Softly, slightly defiantly, “I did it for you kids.”

Steamed eggs
Su-Jit’s mother’s steamed eggs is a dish she relishes, and was once ashamed of. It represents regret and comfort [Su-Jit Lin/Al Jazeera]

Oats, eggs, ghosts, and regrets

Today, Korean and Chinese steamed eggs are trending. Custardy, seasoned from the inside then again from the outside, they’re all over TikTok in their jiggly glory.

I can imagine my mum laughing, not vindictively but vindicated, saying to me, “See?!” as the social media-influenced attempt to learn to steam, burning their fingers with the inexperience of lifting hot porcelain bowls out of hot vapour baths.

I think about how she’d add Chinese black mushrooms to the eggs, or tiny shrimp that would crunch and sparkle with salt – enhancements she’d added as a footnote to her recipe. About how tough mine always came out, never achieving the silkiness she so carefully created. About how I can never replicate her more complexly flavoured variations, where she’d transform her simple steamed egg into what she’d call “meat pie”, pressing my dad’s strongly seasoned wonton meat into the bowl under the whipped egg mixture for an invention entirely her own.

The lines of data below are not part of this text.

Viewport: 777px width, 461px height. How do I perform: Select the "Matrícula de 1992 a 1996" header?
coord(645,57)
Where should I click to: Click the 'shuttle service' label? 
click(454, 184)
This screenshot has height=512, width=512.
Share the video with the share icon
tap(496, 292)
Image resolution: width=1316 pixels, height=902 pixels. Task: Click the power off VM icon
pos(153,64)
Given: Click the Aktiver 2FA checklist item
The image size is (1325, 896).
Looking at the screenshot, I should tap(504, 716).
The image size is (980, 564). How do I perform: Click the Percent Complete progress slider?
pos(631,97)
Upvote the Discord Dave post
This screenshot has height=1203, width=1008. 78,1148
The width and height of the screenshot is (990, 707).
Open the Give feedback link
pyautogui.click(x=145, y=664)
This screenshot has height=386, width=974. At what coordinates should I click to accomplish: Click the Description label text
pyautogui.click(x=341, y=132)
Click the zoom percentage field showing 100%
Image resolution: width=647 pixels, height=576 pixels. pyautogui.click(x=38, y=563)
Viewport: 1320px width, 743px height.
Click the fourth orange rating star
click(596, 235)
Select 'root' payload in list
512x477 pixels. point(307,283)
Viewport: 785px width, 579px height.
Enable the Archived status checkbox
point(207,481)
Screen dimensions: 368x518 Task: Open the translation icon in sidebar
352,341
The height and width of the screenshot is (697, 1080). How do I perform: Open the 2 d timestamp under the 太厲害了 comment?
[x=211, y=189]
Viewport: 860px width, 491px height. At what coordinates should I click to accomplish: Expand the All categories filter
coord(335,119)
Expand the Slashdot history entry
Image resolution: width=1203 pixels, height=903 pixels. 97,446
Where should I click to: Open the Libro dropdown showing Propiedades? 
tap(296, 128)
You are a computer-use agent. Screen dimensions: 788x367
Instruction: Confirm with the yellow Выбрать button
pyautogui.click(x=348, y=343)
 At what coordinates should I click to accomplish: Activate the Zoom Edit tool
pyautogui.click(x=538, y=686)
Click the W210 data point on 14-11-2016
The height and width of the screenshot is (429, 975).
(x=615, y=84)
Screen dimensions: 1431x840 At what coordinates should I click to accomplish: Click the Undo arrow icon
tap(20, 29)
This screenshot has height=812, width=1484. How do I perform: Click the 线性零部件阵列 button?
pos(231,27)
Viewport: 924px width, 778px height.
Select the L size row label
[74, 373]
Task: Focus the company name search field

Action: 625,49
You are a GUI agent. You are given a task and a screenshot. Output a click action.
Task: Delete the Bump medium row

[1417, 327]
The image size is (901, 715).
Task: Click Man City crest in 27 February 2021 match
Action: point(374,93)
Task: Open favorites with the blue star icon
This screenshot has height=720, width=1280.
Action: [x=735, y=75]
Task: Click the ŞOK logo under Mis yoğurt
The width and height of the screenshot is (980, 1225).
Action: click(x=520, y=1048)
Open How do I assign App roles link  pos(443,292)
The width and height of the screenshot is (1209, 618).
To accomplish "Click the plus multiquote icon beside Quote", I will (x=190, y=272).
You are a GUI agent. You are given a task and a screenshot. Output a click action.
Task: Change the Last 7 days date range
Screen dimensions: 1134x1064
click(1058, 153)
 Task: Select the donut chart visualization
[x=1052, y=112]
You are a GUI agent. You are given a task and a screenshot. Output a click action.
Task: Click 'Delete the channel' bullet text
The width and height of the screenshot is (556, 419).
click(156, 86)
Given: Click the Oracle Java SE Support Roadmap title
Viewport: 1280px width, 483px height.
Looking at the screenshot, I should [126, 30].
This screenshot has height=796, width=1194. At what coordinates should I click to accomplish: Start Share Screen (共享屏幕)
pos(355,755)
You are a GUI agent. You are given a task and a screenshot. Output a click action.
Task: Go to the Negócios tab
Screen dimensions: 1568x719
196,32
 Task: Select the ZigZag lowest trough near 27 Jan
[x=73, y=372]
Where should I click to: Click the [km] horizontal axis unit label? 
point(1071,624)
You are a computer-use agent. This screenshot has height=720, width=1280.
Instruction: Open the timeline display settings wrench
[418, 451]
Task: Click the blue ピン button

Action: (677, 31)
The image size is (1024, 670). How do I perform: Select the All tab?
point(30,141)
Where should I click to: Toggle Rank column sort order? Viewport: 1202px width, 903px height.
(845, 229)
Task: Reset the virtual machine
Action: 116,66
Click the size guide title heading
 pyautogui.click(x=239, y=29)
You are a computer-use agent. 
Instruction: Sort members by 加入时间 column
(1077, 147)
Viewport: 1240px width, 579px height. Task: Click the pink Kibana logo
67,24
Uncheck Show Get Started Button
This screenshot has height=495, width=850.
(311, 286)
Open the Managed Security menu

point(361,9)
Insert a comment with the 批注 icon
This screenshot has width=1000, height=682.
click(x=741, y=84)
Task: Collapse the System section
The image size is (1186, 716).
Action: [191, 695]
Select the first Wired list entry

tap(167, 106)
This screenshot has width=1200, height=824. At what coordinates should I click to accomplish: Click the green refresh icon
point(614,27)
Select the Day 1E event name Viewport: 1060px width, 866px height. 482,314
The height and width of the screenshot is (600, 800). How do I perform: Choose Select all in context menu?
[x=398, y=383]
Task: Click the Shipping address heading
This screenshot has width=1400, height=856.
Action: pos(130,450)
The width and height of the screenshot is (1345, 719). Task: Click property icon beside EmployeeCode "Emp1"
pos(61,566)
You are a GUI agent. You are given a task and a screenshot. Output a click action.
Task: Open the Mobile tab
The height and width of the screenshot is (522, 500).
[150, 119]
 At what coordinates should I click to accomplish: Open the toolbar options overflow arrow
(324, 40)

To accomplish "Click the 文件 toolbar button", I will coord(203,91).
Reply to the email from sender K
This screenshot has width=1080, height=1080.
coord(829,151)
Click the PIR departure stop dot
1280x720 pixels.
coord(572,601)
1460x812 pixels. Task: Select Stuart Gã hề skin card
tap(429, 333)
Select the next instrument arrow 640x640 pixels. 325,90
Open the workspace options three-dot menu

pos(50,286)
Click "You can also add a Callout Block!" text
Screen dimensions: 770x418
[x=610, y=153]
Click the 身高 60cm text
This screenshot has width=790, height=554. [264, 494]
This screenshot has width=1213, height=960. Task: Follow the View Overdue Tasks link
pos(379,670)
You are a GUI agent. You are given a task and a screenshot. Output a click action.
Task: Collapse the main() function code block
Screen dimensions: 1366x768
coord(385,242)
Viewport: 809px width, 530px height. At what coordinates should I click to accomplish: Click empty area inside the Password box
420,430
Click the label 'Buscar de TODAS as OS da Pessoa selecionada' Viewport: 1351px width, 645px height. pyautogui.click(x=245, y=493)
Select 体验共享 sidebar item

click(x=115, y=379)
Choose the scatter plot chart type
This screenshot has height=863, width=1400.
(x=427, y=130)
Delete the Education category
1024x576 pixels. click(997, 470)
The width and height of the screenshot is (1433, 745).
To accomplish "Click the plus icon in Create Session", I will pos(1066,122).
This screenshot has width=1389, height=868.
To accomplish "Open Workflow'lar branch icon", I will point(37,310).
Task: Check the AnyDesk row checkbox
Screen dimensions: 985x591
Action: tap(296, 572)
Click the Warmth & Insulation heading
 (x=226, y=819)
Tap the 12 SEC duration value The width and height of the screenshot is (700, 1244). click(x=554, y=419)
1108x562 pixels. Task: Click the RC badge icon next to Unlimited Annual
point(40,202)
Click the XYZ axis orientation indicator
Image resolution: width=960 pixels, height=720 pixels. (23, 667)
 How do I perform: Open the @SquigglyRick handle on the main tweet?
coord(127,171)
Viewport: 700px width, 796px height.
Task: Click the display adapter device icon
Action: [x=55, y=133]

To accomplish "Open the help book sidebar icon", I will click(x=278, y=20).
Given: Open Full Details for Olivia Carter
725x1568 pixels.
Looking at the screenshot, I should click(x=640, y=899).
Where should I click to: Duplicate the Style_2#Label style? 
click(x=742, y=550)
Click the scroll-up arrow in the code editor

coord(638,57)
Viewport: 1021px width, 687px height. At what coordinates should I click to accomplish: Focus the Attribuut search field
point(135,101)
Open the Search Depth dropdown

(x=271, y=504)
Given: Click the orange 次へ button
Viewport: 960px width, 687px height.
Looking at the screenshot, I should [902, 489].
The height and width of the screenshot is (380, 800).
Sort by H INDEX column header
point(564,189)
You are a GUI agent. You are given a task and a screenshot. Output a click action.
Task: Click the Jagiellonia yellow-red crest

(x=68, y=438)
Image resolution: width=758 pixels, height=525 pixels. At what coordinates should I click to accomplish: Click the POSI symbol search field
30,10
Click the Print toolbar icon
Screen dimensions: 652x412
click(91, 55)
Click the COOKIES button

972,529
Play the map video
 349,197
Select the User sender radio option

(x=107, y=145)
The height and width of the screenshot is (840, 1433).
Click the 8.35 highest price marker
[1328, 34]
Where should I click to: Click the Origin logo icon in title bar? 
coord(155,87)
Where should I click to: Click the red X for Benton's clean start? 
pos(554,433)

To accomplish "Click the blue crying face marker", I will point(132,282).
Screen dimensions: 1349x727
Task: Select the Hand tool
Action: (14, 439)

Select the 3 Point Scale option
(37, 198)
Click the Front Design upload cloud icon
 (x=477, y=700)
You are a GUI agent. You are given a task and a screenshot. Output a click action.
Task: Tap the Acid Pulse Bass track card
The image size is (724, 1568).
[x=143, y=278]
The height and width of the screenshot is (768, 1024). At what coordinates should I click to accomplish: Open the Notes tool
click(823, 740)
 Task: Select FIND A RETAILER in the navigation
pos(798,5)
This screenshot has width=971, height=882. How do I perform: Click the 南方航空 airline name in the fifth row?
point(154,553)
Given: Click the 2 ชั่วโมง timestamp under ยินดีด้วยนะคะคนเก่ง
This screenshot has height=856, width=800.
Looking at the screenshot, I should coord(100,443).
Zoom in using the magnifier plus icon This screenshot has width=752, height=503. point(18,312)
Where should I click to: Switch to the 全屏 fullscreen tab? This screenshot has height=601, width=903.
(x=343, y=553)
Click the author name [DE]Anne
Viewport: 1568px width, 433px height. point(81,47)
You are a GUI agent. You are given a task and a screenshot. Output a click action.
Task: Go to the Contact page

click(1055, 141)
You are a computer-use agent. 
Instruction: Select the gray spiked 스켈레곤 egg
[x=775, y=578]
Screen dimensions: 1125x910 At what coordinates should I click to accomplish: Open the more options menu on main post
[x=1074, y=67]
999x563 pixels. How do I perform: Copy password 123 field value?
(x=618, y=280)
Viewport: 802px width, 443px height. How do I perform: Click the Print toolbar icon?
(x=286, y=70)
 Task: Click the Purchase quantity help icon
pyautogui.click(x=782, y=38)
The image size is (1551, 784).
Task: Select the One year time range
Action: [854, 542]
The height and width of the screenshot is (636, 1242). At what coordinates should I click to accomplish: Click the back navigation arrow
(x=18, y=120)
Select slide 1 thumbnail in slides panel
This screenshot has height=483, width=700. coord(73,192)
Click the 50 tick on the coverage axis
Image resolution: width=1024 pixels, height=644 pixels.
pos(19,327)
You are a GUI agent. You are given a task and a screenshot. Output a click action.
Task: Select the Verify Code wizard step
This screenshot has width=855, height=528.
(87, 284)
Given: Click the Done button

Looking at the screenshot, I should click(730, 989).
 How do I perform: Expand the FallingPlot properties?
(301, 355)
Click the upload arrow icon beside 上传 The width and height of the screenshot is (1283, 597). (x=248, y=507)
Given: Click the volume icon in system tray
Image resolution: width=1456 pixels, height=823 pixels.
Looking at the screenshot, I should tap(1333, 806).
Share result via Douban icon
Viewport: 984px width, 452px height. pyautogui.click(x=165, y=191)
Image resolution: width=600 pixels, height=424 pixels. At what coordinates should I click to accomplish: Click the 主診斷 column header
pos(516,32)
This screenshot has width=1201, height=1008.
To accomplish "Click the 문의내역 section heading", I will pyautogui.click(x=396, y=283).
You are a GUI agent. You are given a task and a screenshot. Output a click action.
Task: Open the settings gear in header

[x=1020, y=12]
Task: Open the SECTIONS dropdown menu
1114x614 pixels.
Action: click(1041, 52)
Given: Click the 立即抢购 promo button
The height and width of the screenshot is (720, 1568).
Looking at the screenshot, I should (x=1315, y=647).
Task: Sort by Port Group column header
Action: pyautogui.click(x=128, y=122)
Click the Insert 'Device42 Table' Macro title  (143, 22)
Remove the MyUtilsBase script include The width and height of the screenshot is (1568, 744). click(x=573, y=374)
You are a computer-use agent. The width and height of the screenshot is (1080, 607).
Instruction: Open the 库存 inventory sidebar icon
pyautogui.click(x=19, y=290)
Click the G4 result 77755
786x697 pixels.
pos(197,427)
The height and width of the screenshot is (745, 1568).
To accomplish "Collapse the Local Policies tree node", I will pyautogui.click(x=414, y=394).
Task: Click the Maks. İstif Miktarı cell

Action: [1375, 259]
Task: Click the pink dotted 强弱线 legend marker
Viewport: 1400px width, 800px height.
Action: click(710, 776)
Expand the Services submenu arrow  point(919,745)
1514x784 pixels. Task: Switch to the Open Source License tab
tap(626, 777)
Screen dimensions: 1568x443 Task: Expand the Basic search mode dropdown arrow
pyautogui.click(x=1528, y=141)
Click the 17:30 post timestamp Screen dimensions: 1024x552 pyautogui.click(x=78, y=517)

Photo of bubbling steamer with a bowl of eggs inside, its glass lid foggy with condensation
‘I can imagine my mum laughing as the social media-influenced attempt to learn to steam, burning their fingers with the inexperience of lifting hot porcelain bowls out of hot vapour baths’ [Su-Jit Lin/Al Jazeera]

I think about how I will likely never try to make it just that way. They hurt too much, the memories, especially now that she is gone.

I think about how I do try to make oatmeal the way she did, and how hers is my favourite.

I’ve had oatmeal in Ireland with fresh cream and preserves, baked with orange peel and cranberries, slow-cooked with cinnamon apples and raisins. Yet it is my mother’s that I crave. It is my mother’s that I cannot duplicate. There’s something about the clean simplicity, the thick texture, the unabashed, generous hand she had with the milk, the fact that unlike me, she never, ever boiled it over or scalded it. I sometimes think about pureeing it, too. But then I don’t because my oats are steel-cut and expensive, and I am lazy.

I think about how my mother was not the chef in the family, but she was so much more than that. She was creative and quirky, thrifty and adaptable. Ahead of her time in some ways, as with the steamed egg trend, and living by the best advice she always gave us, always: to just “try your best.”

A view inside a glass belnder cup slightly spattered with pureed oatmeal
‘Oatmeal simply wasn’t interesting enough to be worth all that work, having to get out a blender and clean it and its spatter’ [Su-Jit Lin/Al Jazeera]

I know now that my resentfulness toward my mother’s perceived kitchen incompetence was a product of my being bullied at school for being different – an exhibition of the very common role reversal of becoming the bully for the momentary illusion of control. It was the desperate grasp of a child too selfish and immature to consider the toll on someone who loved them so dearly.

I’ve since realised that her inadequacy was all in my own head, all part of a quest for acceptance and assimilation. As an adult, I know now that I judged her harshly and unfairly because I was made to feel self-conscious about my cultural background by my peers and projected that angst onto her

She knew that, I think.

She must have. When I’d visit home and ask her to make me oatmeal and if she had meat for steamed egg meat pie. She had to have, because she never made apologies for her cooking. She just laughed good-naturedly and shrugged when things didn’t come out just right.

Even though her steamed eggs and oatmeal always did. Even though I now crave them for their simple warmth and comfort, for the fact that I can’t ever replicate them nor have I the emotional strength to make these dishes that bring forth so much regret.

So what if my mother was not the chef? It’s not like she was trying to be.

She was busy being everything else to us.